> **ASSIGNED TASK**:
Determine the count of lines containing "computer" in the entries below and return only that figure.

_ _ _ _

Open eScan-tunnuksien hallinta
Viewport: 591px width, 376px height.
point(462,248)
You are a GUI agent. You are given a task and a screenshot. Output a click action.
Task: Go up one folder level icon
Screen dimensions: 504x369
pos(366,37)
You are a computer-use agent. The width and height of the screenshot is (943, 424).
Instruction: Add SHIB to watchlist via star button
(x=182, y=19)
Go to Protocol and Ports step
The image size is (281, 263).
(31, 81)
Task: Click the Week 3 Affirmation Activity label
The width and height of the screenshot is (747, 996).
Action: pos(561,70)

_ _ _ _

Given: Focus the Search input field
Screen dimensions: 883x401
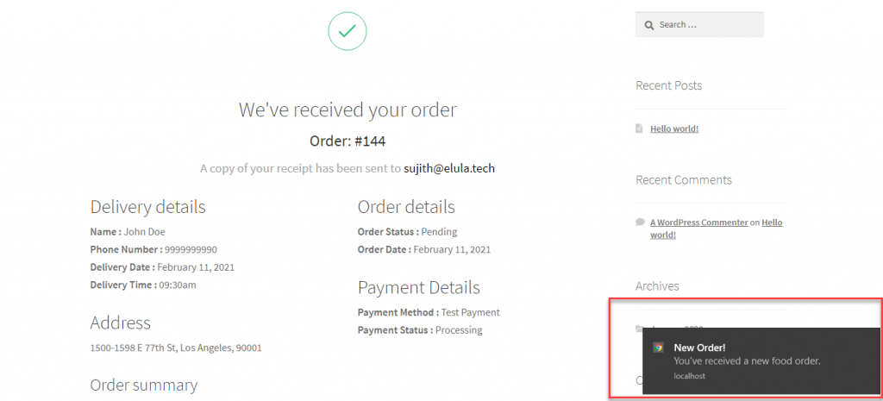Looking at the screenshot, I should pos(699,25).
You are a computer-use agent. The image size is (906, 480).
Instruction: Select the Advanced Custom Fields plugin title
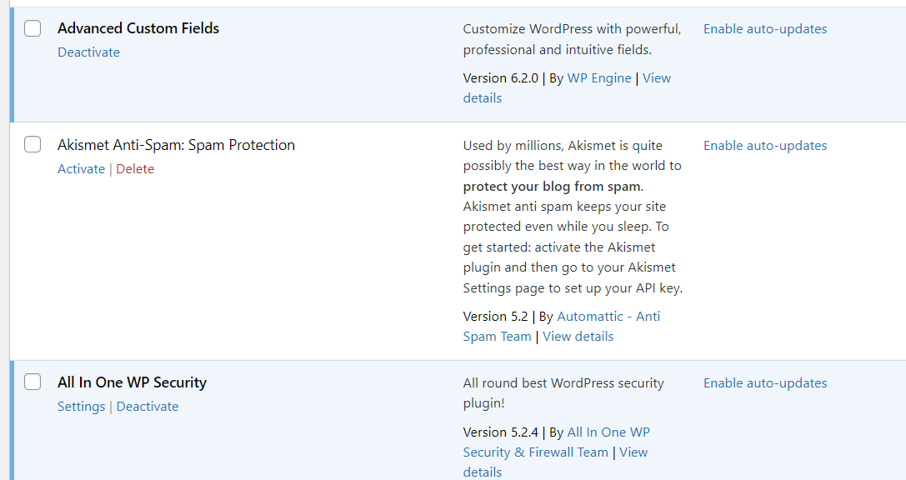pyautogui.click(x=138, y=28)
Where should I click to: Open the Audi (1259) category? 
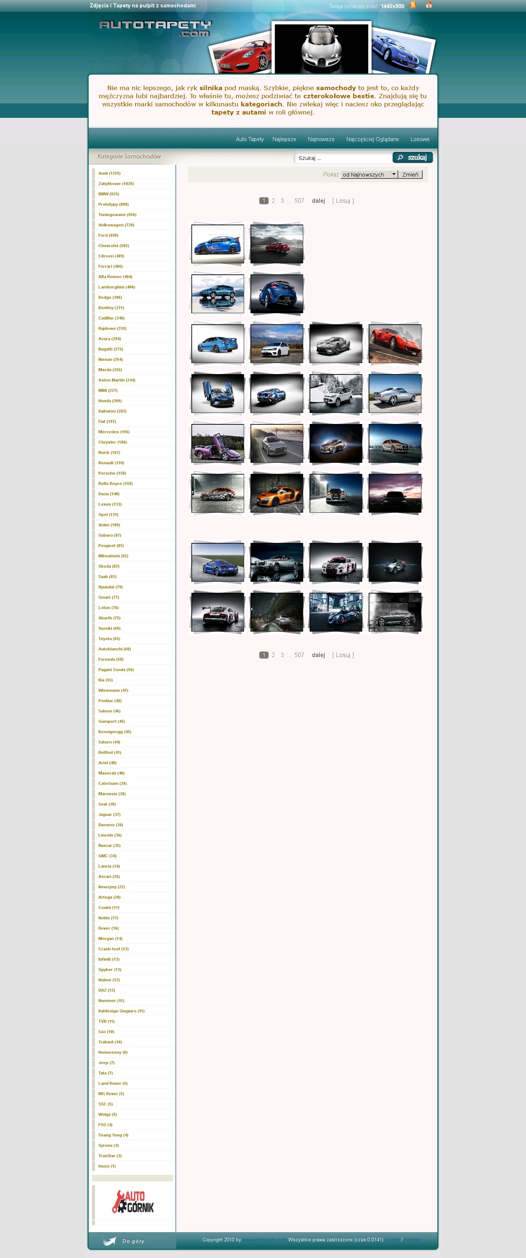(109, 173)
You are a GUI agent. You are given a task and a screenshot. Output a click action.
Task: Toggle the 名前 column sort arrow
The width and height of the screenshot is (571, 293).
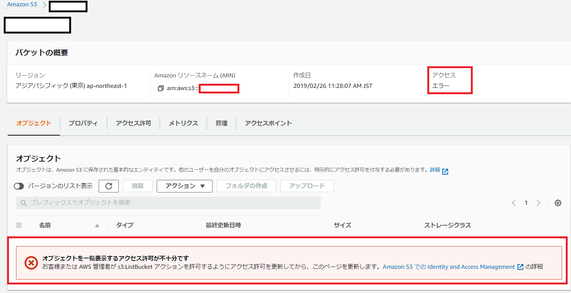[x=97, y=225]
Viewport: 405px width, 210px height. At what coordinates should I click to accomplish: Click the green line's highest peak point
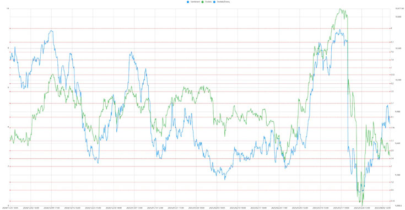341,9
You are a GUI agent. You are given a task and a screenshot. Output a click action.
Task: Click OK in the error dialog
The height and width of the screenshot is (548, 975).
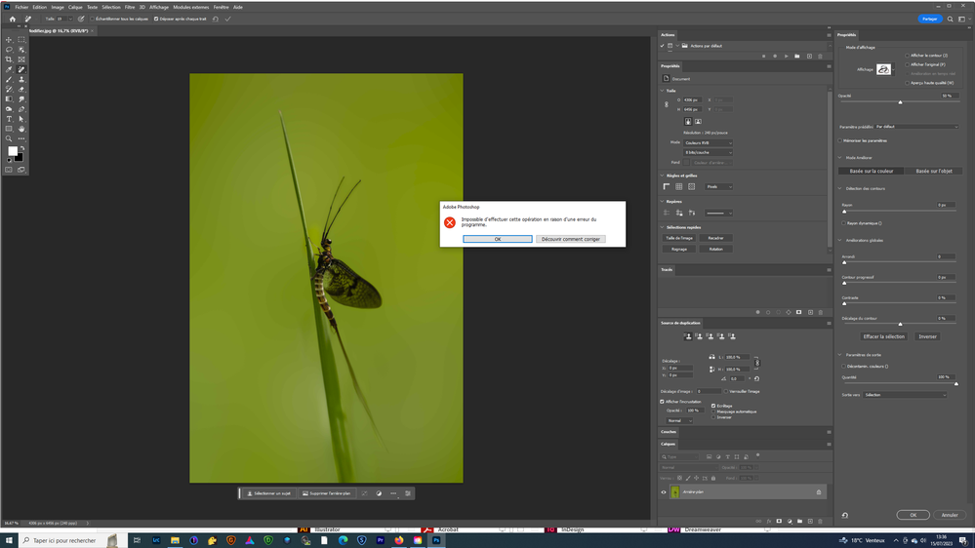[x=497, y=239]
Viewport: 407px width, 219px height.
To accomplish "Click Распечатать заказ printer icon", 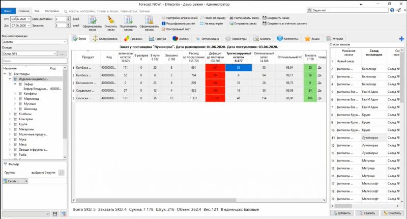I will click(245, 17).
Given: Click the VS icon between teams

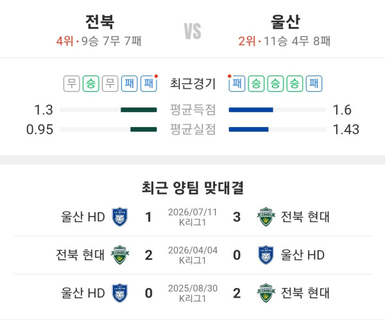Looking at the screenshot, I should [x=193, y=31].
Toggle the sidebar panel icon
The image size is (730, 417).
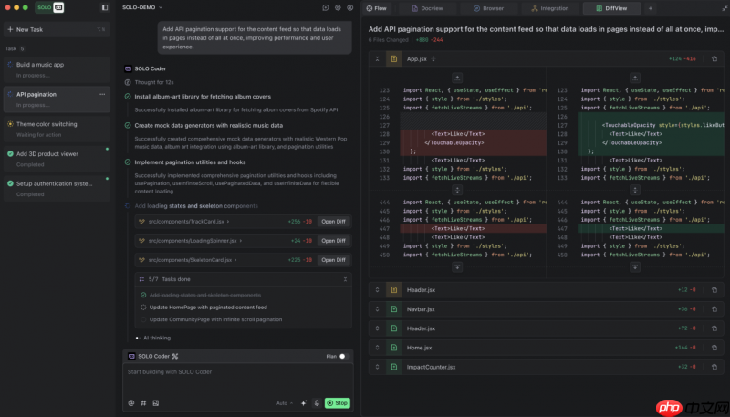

_ _ _ _

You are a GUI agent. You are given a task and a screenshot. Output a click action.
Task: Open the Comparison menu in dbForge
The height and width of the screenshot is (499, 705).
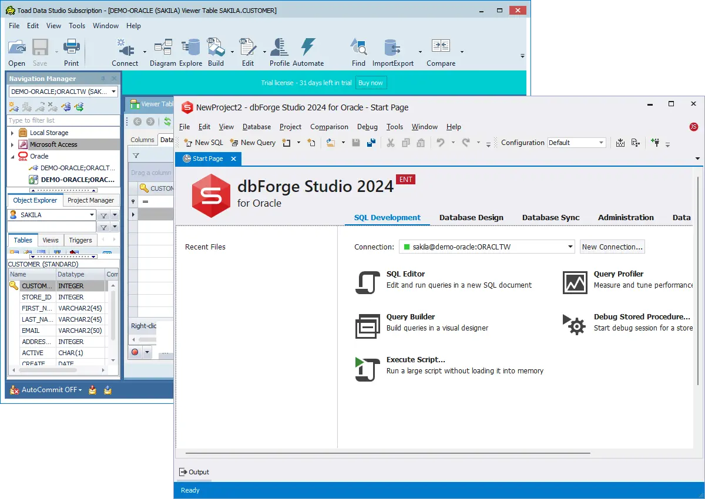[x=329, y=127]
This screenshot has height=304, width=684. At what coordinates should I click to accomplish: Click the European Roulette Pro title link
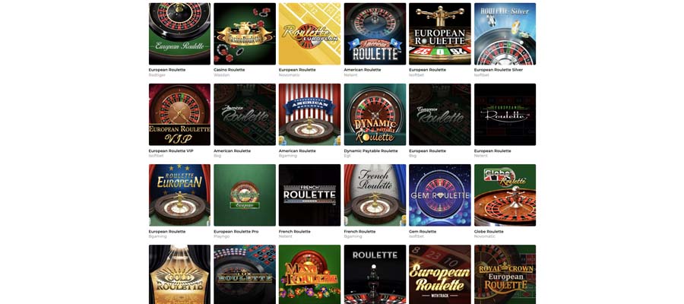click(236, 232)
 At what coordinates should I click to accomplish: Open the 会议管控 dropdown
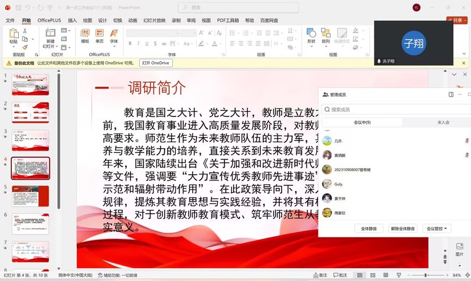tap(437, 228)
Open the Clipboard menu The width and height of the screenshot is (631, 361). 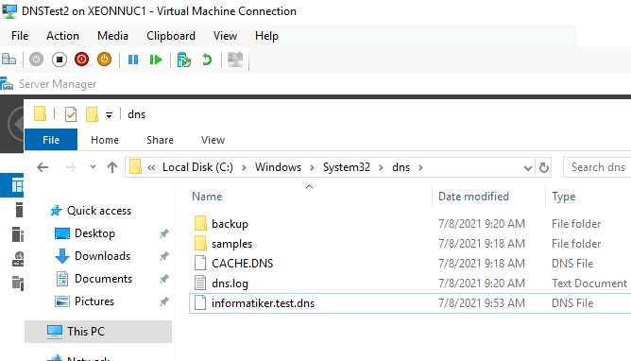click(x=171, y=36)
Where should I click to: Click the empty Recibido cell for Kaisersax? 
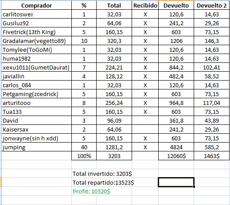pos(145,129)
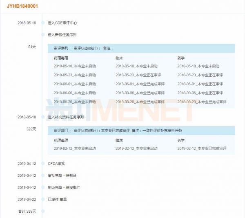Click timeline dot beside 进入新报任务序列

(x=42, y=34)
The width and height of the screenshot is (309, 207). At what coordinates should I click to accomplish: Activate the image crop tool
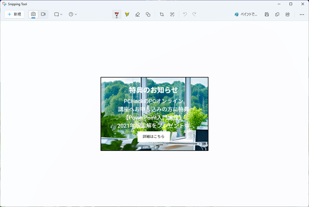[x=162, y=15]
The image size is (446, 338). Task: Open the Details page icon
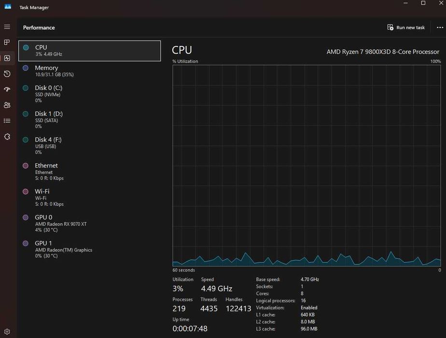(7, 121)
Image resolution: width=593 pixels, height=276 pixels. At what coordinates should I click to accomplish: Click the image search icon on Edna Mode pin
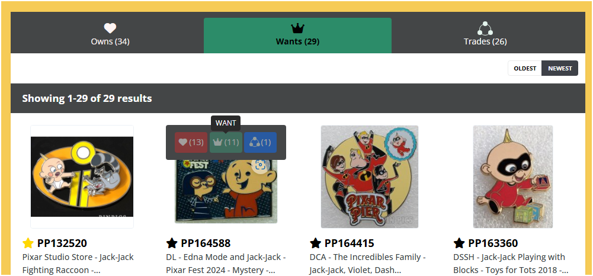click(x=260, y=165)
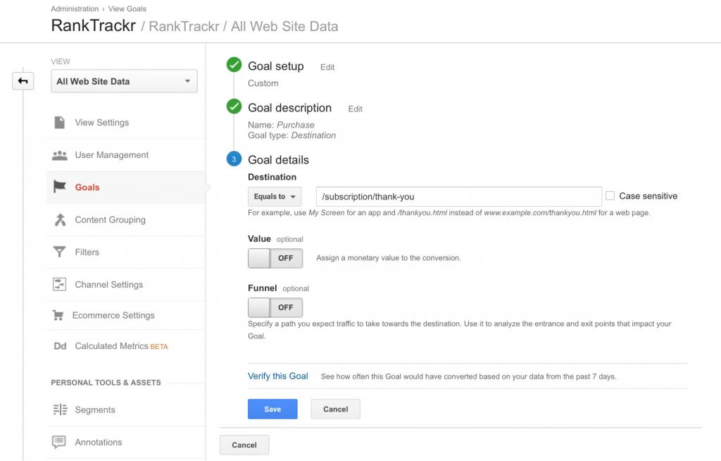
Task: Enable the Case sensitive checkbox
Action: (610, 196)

_ _ _ _

> **RESPONSE AREA**:
2